The broader suggestion, he added, is that “it’s the fault of the protocol that all this is happening … but the court is making it absolutely clear it’s not the protocol, it’s the British legislation implementing the protocol”.
“So if you’ve got a problem here — and there clearly is a political problem — the problem is with the legislation that introduced the protocol into Northern Ireland law.”
The legal argument has been made and lost; now, as the negotiations between the EU and UK appear to be nearing a conclusion, unionism’s objective is to make its case as loudly as possible
Hence the response from unionism was political rather than legal, with DUP leader Jeffrey Donaldson maintaining the solution to the protocol “was never going to be found in the courts” and the legal cases “have served to highlight some of the reasons why unionists have uniformly rejected the protocol”.

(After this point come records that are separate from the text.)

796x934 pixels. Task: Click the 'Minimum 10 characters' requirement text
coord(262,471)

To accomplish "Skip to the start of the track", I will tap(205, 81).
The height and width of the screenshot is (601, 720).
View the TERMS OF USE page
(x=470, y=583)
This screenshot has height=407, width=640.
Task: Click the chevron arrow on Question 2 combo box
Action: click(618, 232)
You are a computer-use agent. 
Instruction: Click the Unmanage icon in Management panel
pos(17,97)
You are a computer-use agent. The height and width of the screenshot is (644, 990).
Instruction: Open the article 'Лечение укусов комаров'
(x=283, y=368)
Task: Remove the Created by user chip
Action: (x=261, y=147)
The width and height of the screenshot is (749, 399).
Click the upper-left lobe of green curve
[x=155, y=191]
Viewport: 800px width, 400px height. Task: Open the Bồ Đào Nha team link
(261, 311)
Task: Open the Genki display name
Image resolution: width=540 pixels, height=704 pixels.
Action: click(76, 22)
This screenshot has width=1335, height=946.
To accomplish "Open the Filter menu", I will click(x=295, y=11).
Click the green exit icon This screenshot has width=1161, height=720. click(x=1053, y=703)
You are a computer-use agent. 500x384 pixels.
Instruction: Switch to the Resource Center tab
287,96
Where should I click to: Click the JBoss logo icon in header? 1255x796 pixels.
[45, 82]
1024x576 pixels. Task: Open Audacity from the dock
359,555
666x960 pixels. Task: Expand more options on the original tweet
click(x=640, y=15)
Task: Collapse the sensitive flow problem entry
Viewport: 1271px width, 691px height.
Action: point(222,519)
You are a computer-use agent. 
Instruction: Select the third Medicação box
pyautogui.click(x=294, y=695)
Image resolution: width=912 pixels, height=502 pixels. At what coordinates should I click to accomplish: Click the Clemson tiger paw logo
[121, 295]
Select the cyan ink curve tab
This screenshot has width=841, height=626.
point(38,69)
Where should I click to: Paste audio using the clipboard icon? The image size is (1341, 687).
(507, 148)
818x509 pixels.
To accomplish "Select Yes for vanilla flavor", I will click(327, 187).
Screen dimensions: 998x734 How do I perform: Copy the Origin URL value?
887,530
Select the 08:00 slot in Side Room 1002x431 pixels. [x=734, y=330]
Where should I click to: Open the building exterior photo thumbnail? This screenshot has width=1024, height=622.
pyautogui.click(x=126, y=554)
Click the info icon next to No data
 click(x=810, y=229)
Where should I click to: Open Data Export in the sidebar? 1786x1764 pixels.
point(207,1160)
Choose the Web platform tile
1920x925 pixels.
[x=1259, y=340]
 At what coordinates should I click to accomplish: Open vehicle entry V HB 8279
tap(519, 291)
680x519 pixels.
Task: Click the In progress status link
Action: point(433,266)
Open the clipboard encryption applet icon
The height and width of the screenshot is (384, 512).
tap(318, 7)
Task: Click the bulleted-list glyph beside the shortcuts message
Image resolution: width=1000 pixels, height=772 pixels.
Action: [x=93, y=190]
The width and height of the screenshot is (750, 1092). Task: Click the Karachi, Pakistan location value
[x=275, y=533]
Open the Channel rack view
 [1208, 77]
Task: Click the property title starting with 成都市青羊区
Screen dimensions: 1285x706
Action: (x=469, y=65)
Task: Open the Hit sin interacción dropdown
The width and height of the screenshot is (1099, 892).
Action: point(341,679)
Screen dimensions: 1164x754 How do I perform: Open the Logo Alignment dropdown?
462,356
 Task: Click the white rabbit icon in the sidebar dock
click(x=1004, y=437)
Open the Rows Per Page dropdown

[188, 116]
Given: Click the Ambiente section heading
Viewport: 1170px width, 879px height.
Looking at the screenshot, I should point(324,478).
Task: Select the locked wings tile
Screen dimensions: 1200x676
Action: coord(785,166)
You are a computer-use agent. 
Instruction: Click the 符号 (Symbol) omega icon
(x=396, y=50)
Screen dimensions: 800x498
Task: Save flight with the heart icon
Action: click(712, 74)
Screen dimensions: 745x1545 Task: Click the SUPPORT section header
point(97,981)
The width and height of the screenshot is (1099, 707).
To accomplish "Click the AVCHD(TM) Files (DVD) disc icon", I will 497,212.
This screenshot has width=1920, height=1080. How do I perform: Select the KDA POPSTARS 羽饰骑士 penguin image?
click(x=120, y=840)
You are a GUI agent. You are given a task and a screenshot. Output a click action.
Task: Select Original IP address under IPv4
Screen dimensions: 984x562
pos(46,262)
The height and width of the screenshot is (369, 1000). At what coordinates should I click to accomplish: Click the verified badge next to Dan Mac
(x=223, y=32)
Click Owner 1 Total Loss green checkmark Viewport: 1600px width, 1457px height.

For Allister, the ruling on the protocol “does not in the least affect its political unacceptability, nor its dire constitutional consequences”. If anything”, he said, it “must embolden the political campaign against” the post-Brexit arrangement.
The legal argument has been made and lost; now, as the negotiations between the EU and UK appear to be nearing a conclusion, unionism’s objective is to make its case as loudly as possible for, as Donaldson puts it, the replacement of the protocol “with arrangements that unionists can support”.
Yet regardless of the legal reality, the perception remains among unionists that their constitutional position within the UK has been eroded by the protocol; this is something all sides will have to address.